Dustin Johnson Is Quietly Fading Away

Just about two years ago Dustin Johnson led a brigade of players to LIV Golf.

Johnson was critical to prove the talent coming to the league would be credible and his inclusion influenced others to follow. A 24-time PGA Tour winner. A two-time major champion. A bona-fide top player in the world who was No. 3 in the Official World Golf Ranking when 2022 began.

Two years later, Johnson is an afterthought.

He ranks No. 392 in the OWGR but that doesn’t include his play in LIV events. In Data Golf, which does include LIV play, he’s a pedestrian 62nd in the world—more than 50 spots south since the start of 2023.

His defenders will point to DJ winning LIV Las Vegas this past February but he’s been nothing in majors for a few years. Johnson has no top-five finishes in his last 13 majors, including five missed cuts in that stretch. It’s a large sample size of mediocrity.

It’s been getting worse as Johnson’s last five major rounds have been 74-81-78-79-74 for a 28-over total. It’s stunningly poor golf for someone who was recently the best player in golf.

All of this hit me watching Thursday morning when Johnson, 1-over through his first five holes, pulled his tee shot wildly into the trees on the par-4 15th. His ball only went about 180 yards and 40 yards left of the fairway. He chopped at it twice to get it back in play.

While he was punching out of those trees on 15, commentator John Maginnes made a stinging quip: “He will need a fifth ace to get out this mess,” referring to DJ’s Four Aces LIV squad.

By the time he tapped in for a double bogey six—on a day when red numbers were rampant—DJ was seven strokes behind leader Xander Schauffele. That gap would only grow throughout the next few hours, reaching 11 shots by lunch time.

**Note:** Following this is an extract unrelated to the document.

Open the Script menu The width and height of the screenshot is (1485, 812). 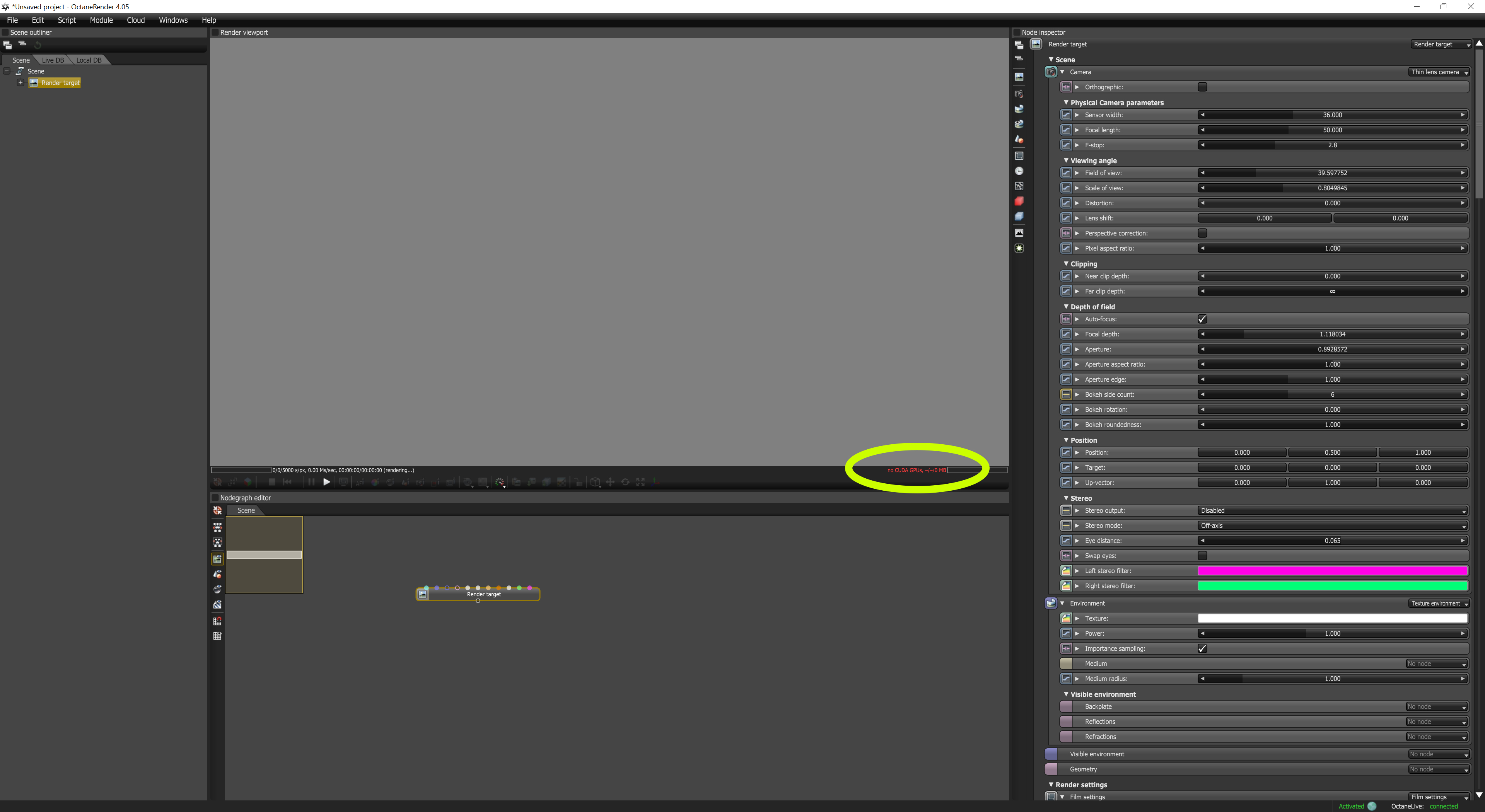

His golf is sloppy. His ball speed, once exceeding 180 mph with ease every time he pulled driver out of the bag, has been slipping. It’s like watching a flamethrower pitcher suddenly struggle to consistently hit the mid-90s with his fastball. Rory McIlroy, in the same group as Johnson, looked like he was playing a different sport at times.

Some of this can be explained by age. Johnson will be 40 in June. He’s on the back nine of his career.

But some of this also feels like Johnson is the first truly great player to sail off into the sunset after taking an obscene amount of money to play on LIV.

I noted in my Netflix Full Swing review that Johnson admits how his priorities have changed. He called his 2023 U.S. Open prep “lazy.” He says he practices less and doesn’t consider competitive golf the most important thing in his life. He has two sons. Life has changed. He doesn’t owe anyone anything in terms of his golf.

There was nothing else left for him to prove on the course, unless he really wanted to push for more. He is a clear Hall of Fame player and one of the indelible golf characters of the 2000s.

At the same time, there is a biting symbolism where DJ represents the past two years in professional golf.

We like to see athletes battle. We like to see them genuinely care. We like to see them frustrated when they struggle. We like to see them cry out of joy, just like Johnson did when he won the Masters.

We want to see them get paid but not ahead of those other factors. And that is what professional golf has become—a place where people want to get paid more than they want to compete against the best players.

It is sad to watch. DJ is such an immense talent. Golf is a game of longevity. It’s heartbreaking to see his motivation apparently run out of gas.

For 15 years, there had been a path for him to win five or six majors and become one of the game’s legends. Unless we are in store for some kind of magical comeback, he’s not going to get there. His peers—McIlroy, Koepka, Spieth, Scheffler and others—have already surpassed, or will surpass, DJ’s major record.

As good as DJ has been, he left a lot on the table. That’s the level of talent he was. I think, if there is nothing else noteworthy coming for him, DJ’s legacy will be a guy with nearly unmatchable talent who only got part way to realizing all of it. He’ll be remembered for being a tremendous player but there will be people who also remember him as someone who would have gladly hung out on a boat all day if he still got his money.

Maybe the toughest part is that few people are talking about DJ now. He’s fading away while the conversation is about other things—money in golf, the game being divided, who is on the PGA Tour board, etc. When the talk is about the golf itself, Johnson isn’t even mentioned. It’s like he has disappeared completely.

When people ask why the current golf landscape actively hurts the game, this is the case study.